Quoted passage:

In 2016, Morocco followed Jordan’s example by taking the lead in inviting Islamic scholars and government officials to endorse a declaration proposing a pan-Islamic legal framework. The Marrakesh Declaration (2016) seeks to guarantee the rights of “religious minorities in predominantly Muslim lands.”26 As allies promoting Traditional Islam globally, Morocco and Jordan are competing with much wealthier countries supporting other currents, such as Saudi Arabia, Qatar, or Iran.27 Yet, they garner broad international support for initiatives promoting an inclusive, pluralistic vision of Islam. Traditional Islam is even gaining increasing official recognition in wealthy Gulf states such as the United Arab Emirates (al-Azami 2019). Such efforts arguably represent signs of an internal decolonisation of Islam through a revivification of tradition, but there are reasons to remain suspicious of politics on such a grand scale. Those who prepared and endorsed the two declarations may be sincere, but their words must also be understood in the context of the Global War on Terror and the ongoing pressure on Muslims to please the more politically powerful West (Horsfjord 2018; Markiewicz 2018; Browers 2011). Moreover, peaceful declarations need to be accompanied by corresponding actions. Otherwise, people whose rights are violated by corrupt Muslim elites will tend to consider such declarations to be nothing more than toothless formalism.

4. Islamic Ideals and Muslim Experiences

Like Jordan, Egypt, and several other countries officially promoting Traditional Islam as an apolitical and moderate global current, Morocco suffers from enormous class differences. Typically, imams, Quran reciters, Sufis, calligraphers, poets, carpet weavers, cooks, incense makers, and others perpetuating diverse Moroccan traditions cannot afford tickets to fancy festivals or understand enough English to read the Muslim 500. Contrary to Faouzi Skali, who founded both the Fès Festival of Sufi Culture and the Fes Festival of World Sacred Music, most Moroccans have not studied in France or read Guénon. Unilingual speakers of Arabic or Tamazight cannot access the cosmopolitan socioeconomic circles of the notoriously corrupt and nepotistic French-speaking Moroccan elite (Benhaddou 1997). Members of this elite do not suffer the daily indignities of compatriots living towards the bottom of the modern/colonial hierarchy, described by one Moroccan intellectual as a global humiliocracy (Elmandjra 2003, p. 9).
Proponents of Traditional Islam in Morocco face a credibility problem when they are closely associated with national elites, or a heavy-handed state plagued by corruption. For example, Skali is a disciple of the Moroccan Bûdshishiyya Order, which is very closely connected to the state (Sedgwick 2004b). Another disciple, Ahmed Toufiq, has been Minister of Religious Endowments and Islamic Affairs since 2002. Proximity to power may have helped the impressive spread of the Bûdshishiyya Order in the Kingdom and to an extent in French-speaking areas such as France or Quebec, but it is surely not an advantage when addressing anybody with a negative view of Morocco’s ruling elite. This is a challenge for the many intellectuals associated with the Order, including the late anthropologist Zakia Zouanat (1957–2012) and the philosopher Abdurrahman Taha, whose oeuvre was recently introduced to English readers by Wael Hallaq (2019). It is notable that Skali, Zouanat, and Taha all pursued university studies in France.

Dataset entries:
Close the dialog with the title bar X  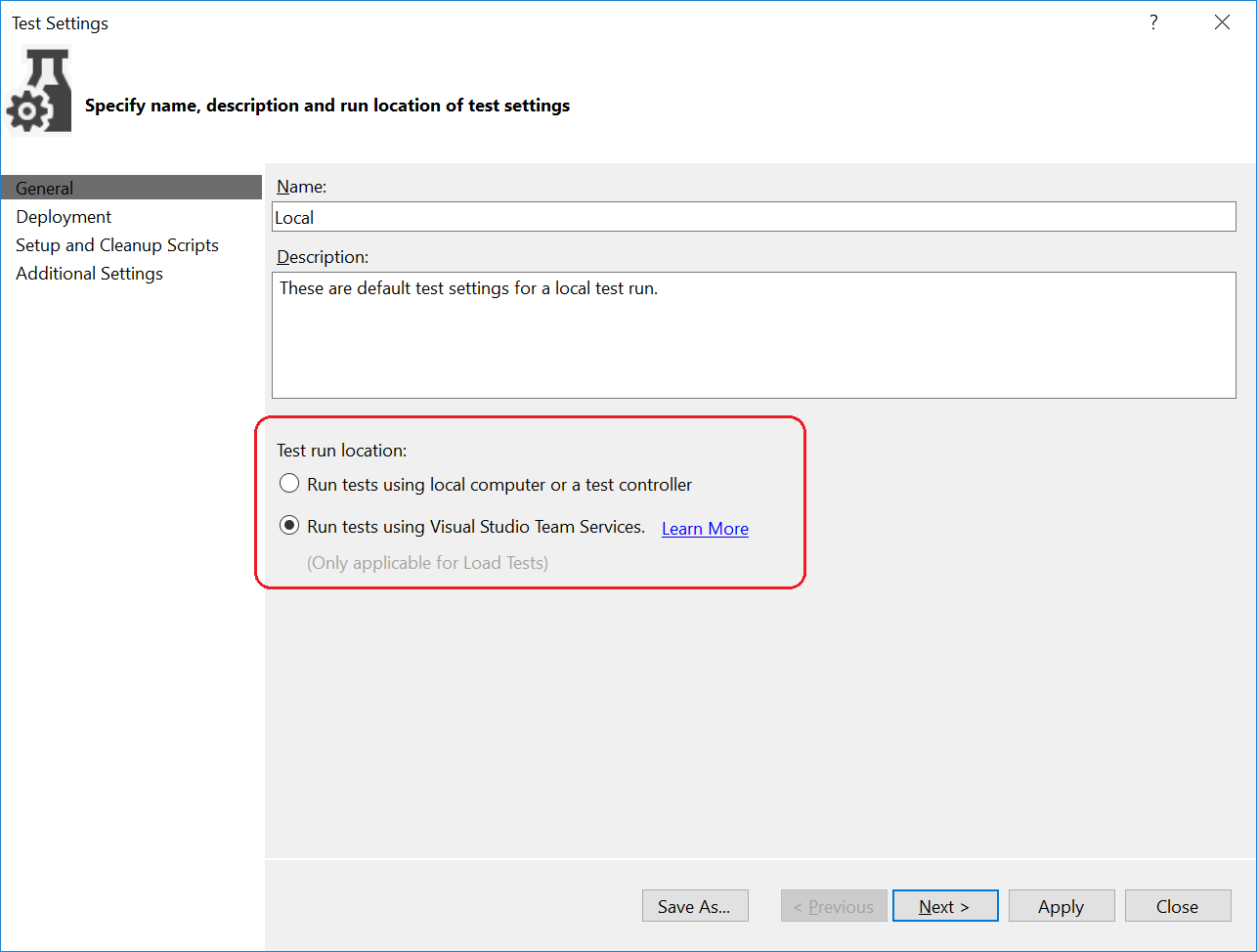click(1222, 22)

* * *

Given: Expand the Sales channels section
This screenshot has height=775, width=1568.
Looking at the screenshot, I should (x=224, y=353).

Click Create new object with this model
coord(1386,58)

What to work on: In the passage on Traditional Islam in Morocco, since what year has Ahmed Toufiq been Minister of Religious Endowments and Islamic Affairs? The material has nothing to do with the passage on Traditional Islam in Morocco.

Task output: Since 2002.